*EXERCISE:* Put everything from the start of the entries down to the line that contains "pos(390,705)" into a numbered list, skipping blank lines and leaving the pictures out.

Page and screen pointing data
#####
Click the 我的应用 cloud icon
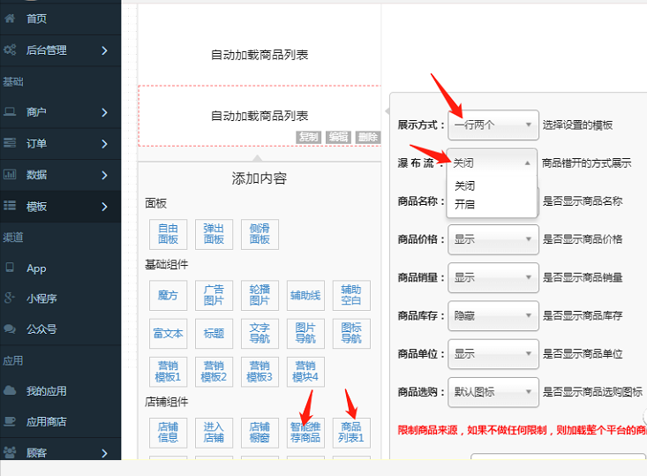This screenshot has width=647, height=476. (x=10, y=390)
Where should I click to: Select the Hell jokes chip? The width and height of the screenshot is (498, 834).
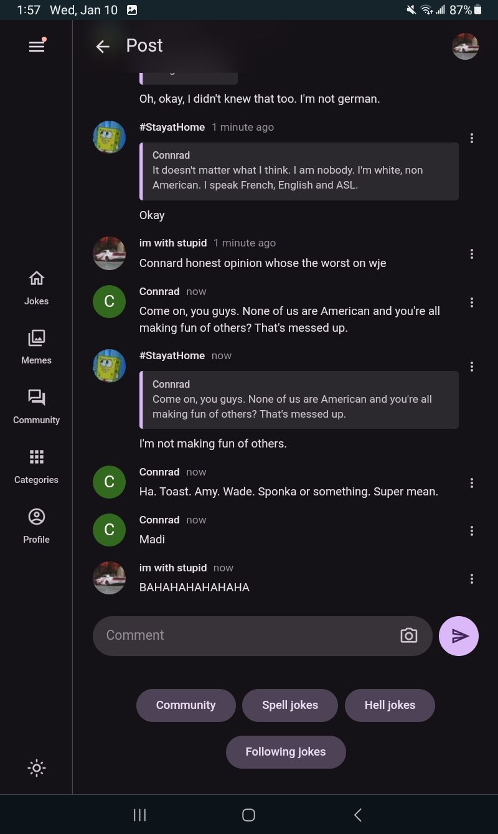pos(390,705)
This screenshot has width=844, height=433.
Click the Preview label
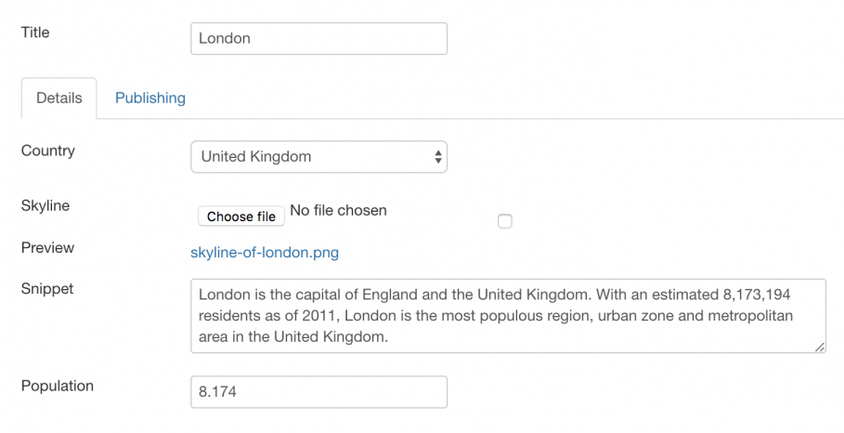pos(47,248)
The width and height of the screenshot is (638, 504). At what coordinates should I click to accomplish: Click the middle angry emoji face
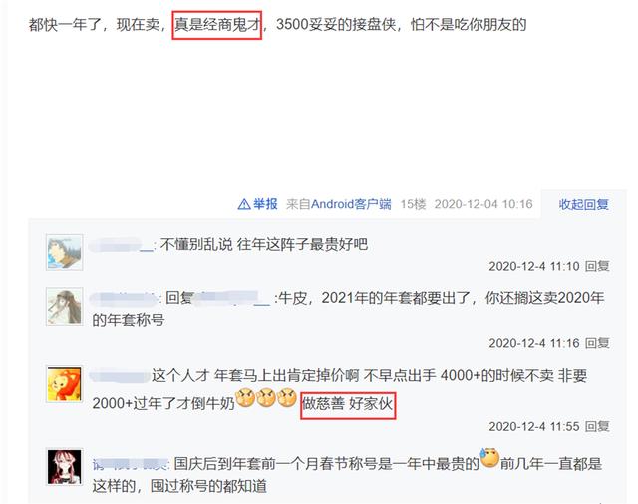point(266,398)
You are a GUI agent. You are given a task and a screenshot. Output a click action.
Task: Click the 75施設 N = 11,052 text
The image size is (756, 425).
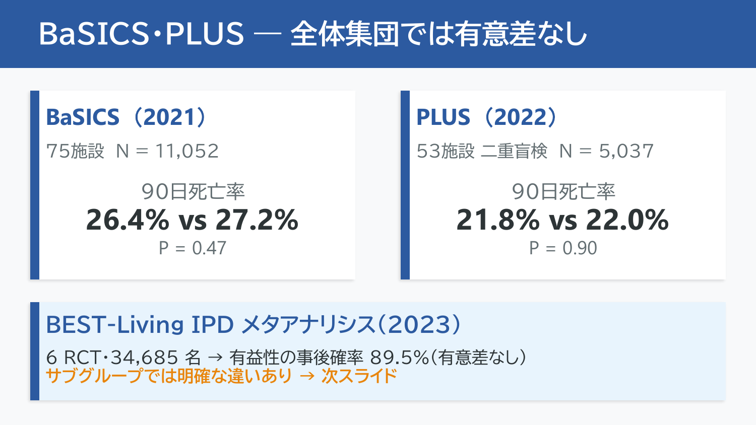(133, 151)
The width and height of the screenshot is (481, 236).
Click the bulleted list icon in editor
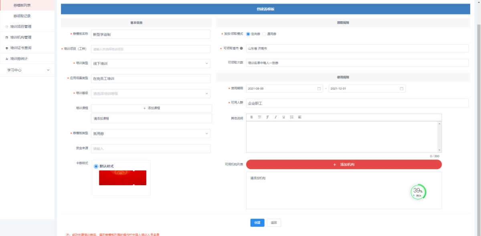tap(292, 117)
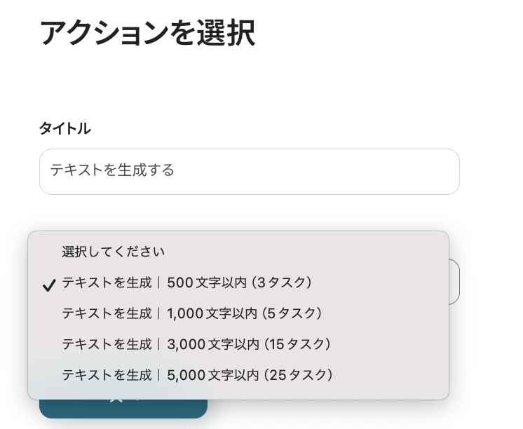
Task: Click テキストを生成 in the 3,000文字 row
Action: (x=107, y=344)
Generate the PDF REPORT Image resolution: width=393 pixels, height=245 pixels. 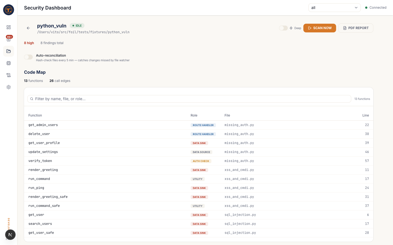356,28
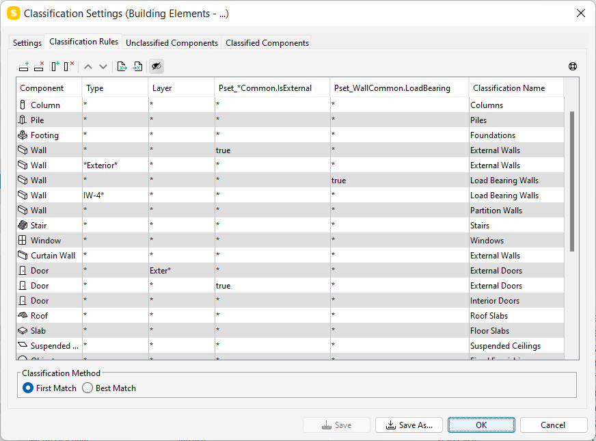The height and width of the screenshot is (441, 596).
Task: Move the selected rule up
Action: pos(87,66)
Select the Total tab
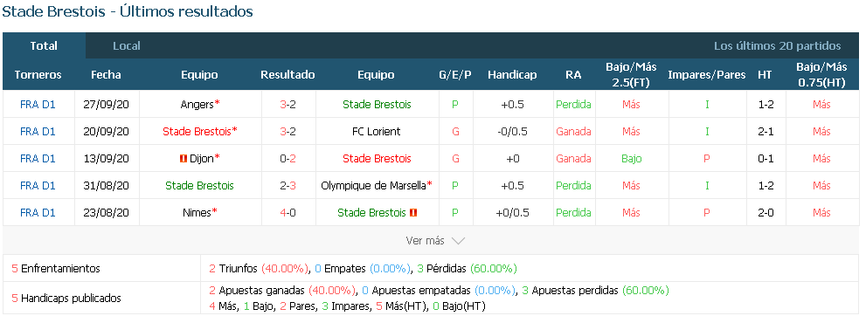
#####
*PROBLEM SOLUTION:*
1. Click the 我的应用 cloud icon
2. This screenshot has width=647, height=476. (x=10, y=390)
3. Where should I click to: Select the Hell jokes chip? The width and height of the screenshot is (498, 834).
4. pos(390,705)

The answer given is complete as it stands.